Cumhurbaşkanlığı Sözcüsü Kalın'dan vize krizi açıklaması! "Bir günde çözülebilir"
Cumhurbaşkanlığı Sözcüsü İbrahim Kalın, ABD ile yaşanan vize krizinin komplike bir sorun olmadığını belirterek bir günde çözülebileceğini söyledi. Kalın, Barzani'ye de yasadışı referandumdan bir an önce geri dönmesini istedi...
Cumhurbaşkanlığı Sözcüsü İbrahim Kalın, Müstakil Sanayici ve İşadamları Derneği'nin iki yılda bir düzenlediği MÜSİAD Vizyoner Sektörler Zirvesi'ndeki konuşmasının ardından gazetecilerin sorularını yanıtladı.
Vize meselesine gerekçe olarak, Türkiye'deki yargı süreçleriyle ilgili rahatsızlıkların ifade edildiğini hatırlatan Kalın, şunları söyledi:
"Biz de ilk günden itibaren Türkiye'de yargının bağımsız olduğunu kendilerine tekrar hatırlattık. Tabii Cumhurbaşkanımızın da ilk açıklamasında ifade ettiği gibi üzüntü verici bir tablo bu. Bu ölçüsüz ve alakasız tepkiyi biz anlamakta da zorlandık. Türkiye'de devam eden bir yargı süreciyle ilgili olarak ki bu kişiler, söz konusu kişiler Türkiye Cumhuriyeti vatandaşı, Amerikan vatandaşı da değil. Bunlarla ilgili konuyu getirip vize meselesine ya da Amerikan elçiliğinde çalışan personelin güvenliğine bağlamalarını anlamak mümkün değil. Kendilerince bir misilleme yapmaya çalışıyorlar. Fakat şu anda tabii dün Dışişleri Bakanımız Mevlüt Bey'in Amerikan Dışişleri Bakanı'yla bir görüşmesi oldu. Sayın Cumhurbaşkanımızın da talimatları çerçevesinde bu konunun çözülmesiyle ilgili Amerikalıların teklifini aldık. Bunu değerlendireceğiz, detaylı bir şekilde buna bakacağız. Bizim açımızdan aslında ortada karmaşık bir tablo da yok."

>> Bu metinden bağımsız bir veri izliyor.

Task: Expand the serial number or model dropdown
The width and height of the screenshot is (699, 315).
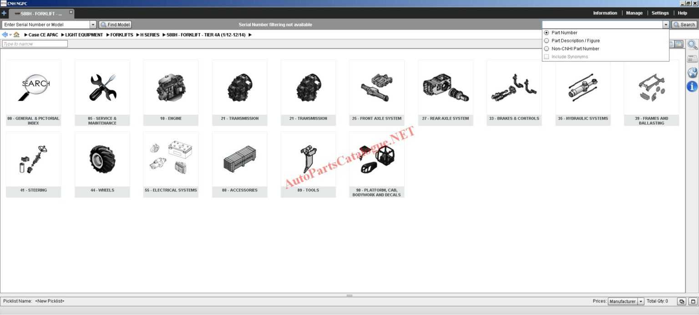Action: tap(93, 25)
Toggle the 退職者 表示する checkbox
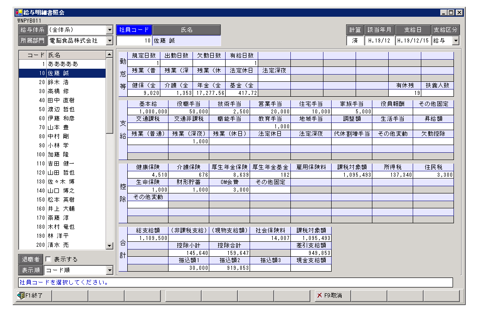The image size is (487, 320). (x=48, y=259)
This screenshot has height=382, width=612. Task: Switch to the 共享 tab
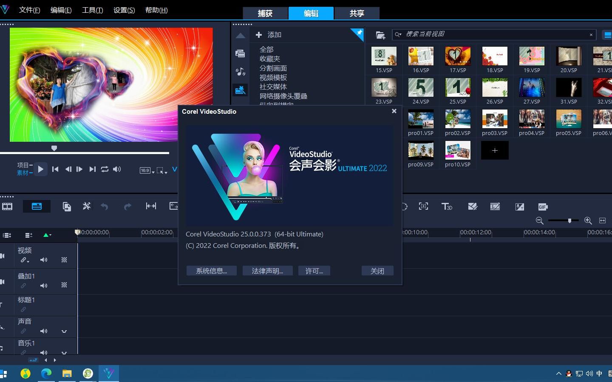[x=357, y=14]
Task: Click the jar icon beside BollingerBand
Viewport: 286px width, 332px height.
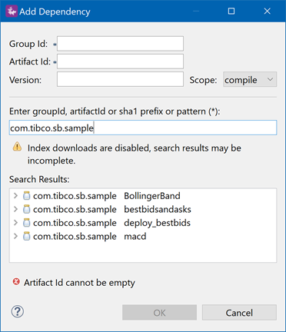Action: click(x=26, y=196)
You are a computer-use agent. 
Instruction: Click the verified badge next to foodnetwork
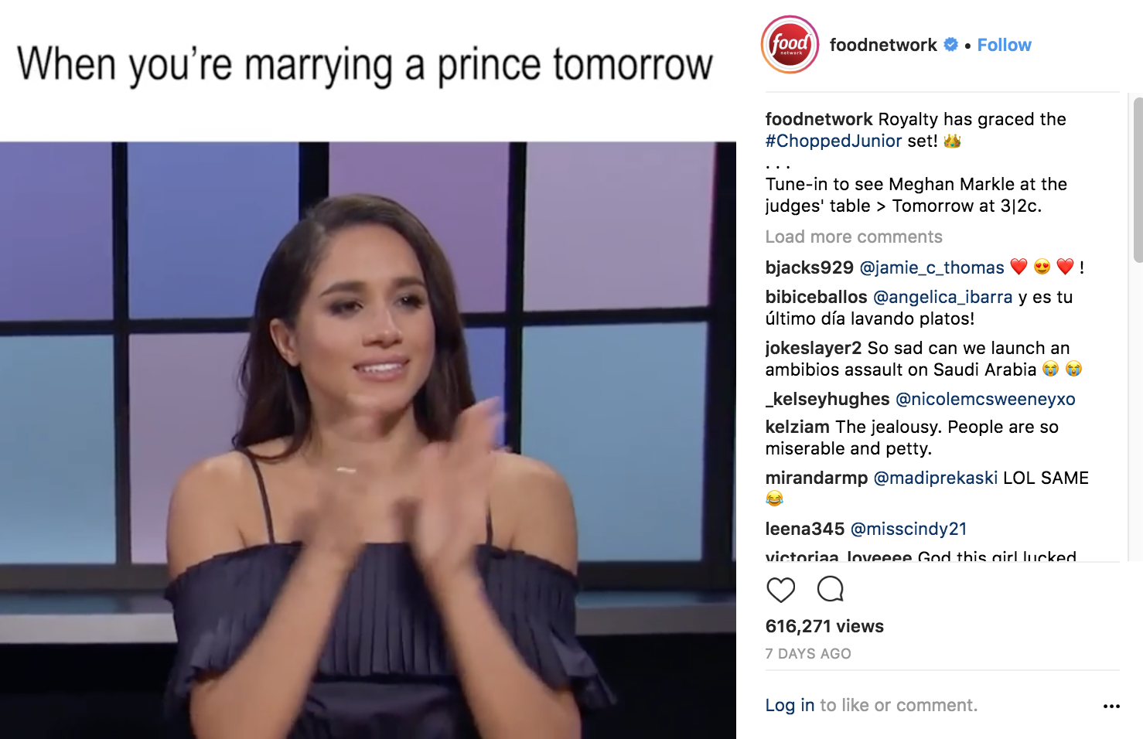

"KOLAYCA HALLEDİLEBİLECEK BİR MESELE"
Türkiye'de bu konuda devam eden bir yargı süreci olduğuna da işaret eden Kalın, bu kişilerle ilgili ifadelerin ve sorgulamaların sürdüğünün altını çizdi.
İbrahim Kalın, bu konuda yargının gerekli kararını vermesi gerektiğini vurgulayarak, sözlerini şöyle sürdürdü:
"Vize verilmesinin askıya alınması meselesi çok kolay bir şekilde bir günde halledilebilecek bir mesele. Ama böyle bir teklifle geldiler. Biz bunu da bir değerlendireceğiz. Ondan sonra gerekli adımları atacağız. Biz böyle bir şeyin Amerika veya başka bir ülkeyle yaşanmasını arzu etmeyiz. Ama Amerika veya bir başka ülke de Türkiye'deki yargı süreçlerine saygı duymak zorundadır. Nasıl başka ülkelerde bizim vatandaşlarımız yargıya konu edildiği zaman tutuklandığı, sorgulandığı veya ülkeye giriş yasağı konduğu gibi örneklerle karşılaştığımızda bize yargının bağımsızlığını öne sürüyorlarsa aynı şekilde Türkiye'de de bir yargı bağımsızlığı var. Bu kararı veren bir savcı var. Devam eden bir soruşturma var. Olaya da hukukun üstünlüğü çerçevesinde, yargı bağımsızlığı çerçevesinde bakmaları gerekir. Umarız bu konuda kendileri de bu tabloyu daha net bir şekilde görür, böyle bir rövanşist yaklaşımdan uzak bir şekilde tamamen hukukun ve diplomasinin kuralları çerçevesinde bu sorunun çözümüyle ilgili olumlu, yapıcı bir tutum içerisinde olurlar."